Performance: Legacy infrastructure has also resulted in inefficiencies and latency in performance as these systems were not built to handle the extreme demands of today’s compute and data-intensive workloads.
Often the net result is that legacy systems get a reputation for not being fit for purpose, especially when getting data into the hands of decision-makers becomes a problematic and lengthy exercise.
Simplification: To tackle the huge data volumes within the limited constraints of the legacy IT, and the perhaps even more limited resource of the user's patience, data professionals have often been forced to simplify the data to speed up results. Aggregates, or reports based on an extract of the data, can be generated more quickly and can give a good overview to senior management.
But they don't give a true understanding of the business or the markets it operates in. Significant anomalies may be averaged out of sight, and it's difficult to respond meaningfully to a headline figure that isn't backed with granular detail.
As a result of these barriers, many organisations have BI and analytics solutions that are labour intensive, based on incomplete information, and backward-looking.
These barriers have arisen because organisations have struggled to implement a robust data management philosophy. Data analytics approaches have become as siloed as the data.
The starting point for transformation is to think holistically and take an organisation-wide approach to data strategy and architecture. But there's no need to start over.

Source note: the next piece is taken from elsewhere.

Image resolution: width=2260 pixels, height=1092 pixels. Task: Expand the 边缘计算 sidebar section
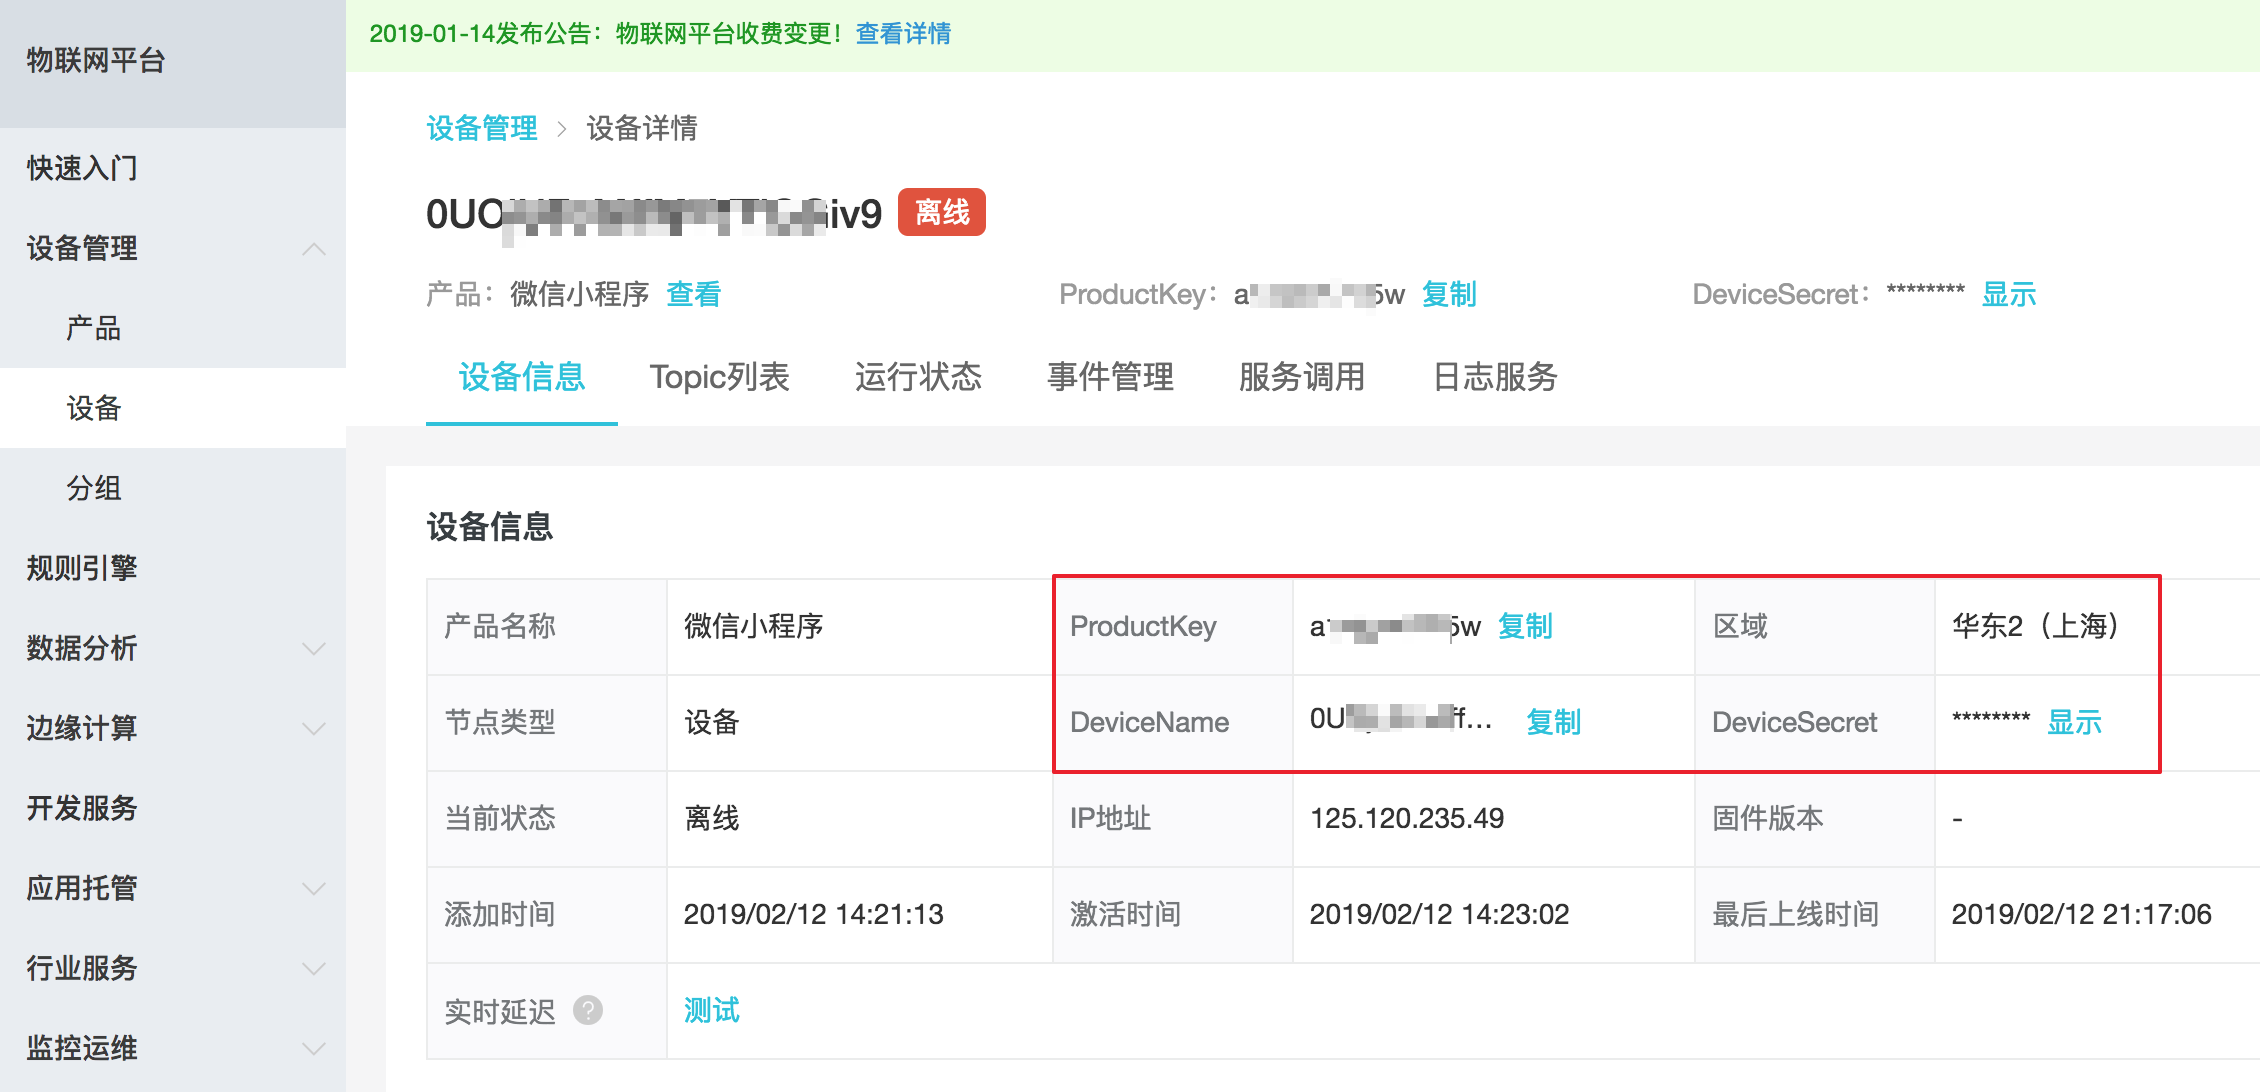coord(313,728)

It is possible to build on the existing investments in data warehouses, where you may have huge volumes of historical data and current processes for ingesting new data.
One enabling technology at the forefront of helping organisations modernise and improve the performance and scale of their data infrastructure is an in-memory database.
Processing data in memory helps surface large data sets with fast results, making data professionals’ BI and analytics tools more responsive and interactive.
Memory efficiency also enables businesses to bring together and analyse all the required data, removing the latency and silos that prohibit the transition from BI to data analytics. Meanwhile, an open integration framework ensures organisations can modernise their existing legacy infrastructure piecemeal, without having to rip and replace existing investments.
In-memory databases enable BI reports to be delivered in seconds rather than hours, improving productivity and turning decision makers into true knowledge workers. Businesses can use the new insights they derive to respond to what is happening right now, to drive transformation and to become a data-centric business.
Driving analytics forwards
All business should be aspiring to achieve this immediate, automated view of data. Because when businesses truly master data, they become what Forrester has called "insights-driven business".
The results speak for themselves. These companies are growing at a rate of 30% annually and could earn $1.8 trillion by 2021.
That’s the real power of data: “insight-driven businesses” don’t just collect data for the sake of it. They use data in a meaningful, insightful way, that creates a very real competitive advantage.